(TASK INPUTS begins)

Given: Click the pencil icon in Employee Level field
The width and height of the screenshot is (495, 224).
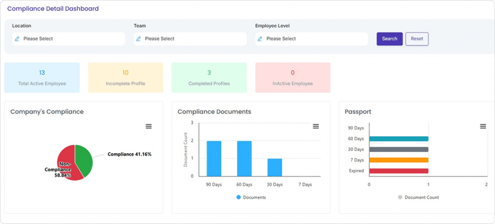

(TASK INPUTS ends)
(TASK INPUTS begins)

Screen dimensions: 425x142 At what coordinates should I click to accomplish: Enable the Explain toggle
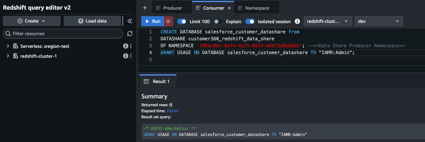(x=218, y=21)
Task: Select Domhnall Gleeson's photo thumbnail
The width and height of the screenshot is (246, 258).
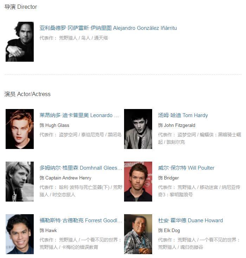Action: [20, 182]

(TASK INPUTS ends)

WHAT TO WORK ON - Above are records; repeat only the lines starting at the line with "Given: Click the" and ending at the line with "The width and height of the screenshot is (495, 224).", exactly as they appear, both included.

TASK OUTPUT -
Given: Click the pencil icon in Employee Level field
The width and height of the screenshot is (495, 224).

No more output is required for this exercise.